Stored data
[Start of section]
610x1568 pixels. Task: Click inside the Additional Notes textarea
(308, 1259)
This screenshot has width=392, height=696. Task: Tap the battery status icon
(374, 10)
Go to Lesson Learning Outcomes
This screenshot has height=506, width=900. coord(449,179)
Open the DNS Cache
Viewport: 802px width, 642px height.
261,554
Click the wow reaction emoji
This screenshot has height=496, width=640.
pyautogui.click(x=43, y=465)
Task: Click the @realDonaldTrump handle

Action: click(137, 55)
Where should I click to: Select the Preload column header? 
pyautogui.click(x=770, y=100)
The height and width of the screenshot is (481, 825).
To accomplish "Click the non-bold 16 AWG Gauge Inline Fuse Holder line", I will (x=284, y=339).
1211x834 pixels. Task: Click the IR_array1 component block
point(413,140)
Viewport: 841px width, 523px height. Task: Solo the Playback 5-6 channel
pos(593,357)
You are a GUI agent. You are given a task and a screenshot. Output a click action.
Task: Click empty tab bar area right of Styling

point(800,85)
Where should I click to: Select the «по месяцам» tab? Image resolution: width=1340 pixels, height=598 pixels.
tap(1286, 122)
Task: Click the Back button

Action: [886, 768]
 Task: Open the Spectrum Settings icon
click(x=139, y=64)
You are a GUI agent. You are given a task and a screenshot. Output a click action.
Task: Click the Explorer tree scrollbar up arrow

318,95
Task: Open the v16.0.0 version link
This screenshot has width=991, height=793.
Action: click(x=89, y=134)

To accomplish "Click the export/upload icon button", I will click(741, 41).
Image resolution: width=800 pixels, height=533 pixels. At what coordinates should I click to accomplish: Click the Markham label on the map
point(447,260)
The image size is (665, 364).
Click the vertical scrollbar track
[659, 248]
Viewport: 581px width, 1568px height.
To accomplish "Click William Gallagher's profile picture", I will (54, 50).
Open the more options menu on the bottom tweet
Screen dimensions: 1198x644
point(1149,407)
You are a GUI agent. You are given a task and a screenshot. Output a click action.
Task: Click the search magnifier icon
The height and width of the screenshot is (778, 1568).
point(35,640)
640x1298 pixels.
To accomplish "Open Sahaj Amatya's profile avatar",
[End of section]
- [ABOUT THIS TASK] Quote all the records. Keep every word exact.

- [TASK ANSWER]
610x1568 pixels. Task: Click inside the Additional Notes textarea
(308, 1259)
This screenshot has width=392, height=696. Task: Tap the battery status icon
(374, 10)
Go to Lesson Learning Outcomes
This screenshot has height=506, width=900. coord(449,179)
Open the DNS Cache
Viewport: 802px width, 642px height.
261,554
Click the wow reaction emoji
This screenshot has height=496, width=640.
pyautogui.click(x=43, y=465)
Task: Click the @realDonaldTrump handle

Action: click(137, 55)
Where should I click to: Select the Preload column header? 
pyautogui.click(x=770, y=100)
The height and width of the screenshot is (481, 825).
To accomplish "Click the non-bold 16 AWG Gauge Inline Fuse Holder line", I will (x=284, y=339).
1211x834 pixels. Task: Click the IR_array1 component block
point(413,140)
Viewport: 841px width, 523px height. Task: Solo the Playback 5-6 channel
pos(593,357)
You are a GUI agent. You are given a task and a screenshot. Output a click action.
Task: Click empty tab bar area right of Styling

point(800,85)
Where should I click to: Select the «по месяцам» tab? Image resolution: width=1340 pixels, height=598 pixels.
tap(1286, 122)
Task: Click the Back button

Action: [886, 768]
 Task: Open the Spectrum Settings icon
click(x=139, y=64)
You are a GUI agent. You are given a task and a screenshot. Output a click action.
Task: Click the Explorer tree scrollbar up arrow

318,95
Task: Open the v16.0.0 version link
This screenshot has width=991, height=793.
Action: click(x=89, y=134)

To accomplish "Click the export/upload icon button", I will click(741, 41).
Image resolution: width=800 pixels, height=533 pixels. At what coordinates should I click to accomplish: Click the Markham label on the map
point(447,260)
The image size is (665, 364).
Click the vertical scrollbar track
[659, 248]
Viewport: 581px width, 1568px height.
To accomplish "Click William Gallagher's profile picture", I will (54, 50).
Open the more options menu on the bottom tweet
Screen dimensions: 1198x644
point(1149,407)
You are a GUI agent. You are given a task and a screenshot. Output a click action.
Task: Click the search magnifier icon
The height and width of the screenshot is (778, 1568).
point(35,640)
640x1298 pixels.
To accomplish "Open Sahaj Amatya's profile avatar",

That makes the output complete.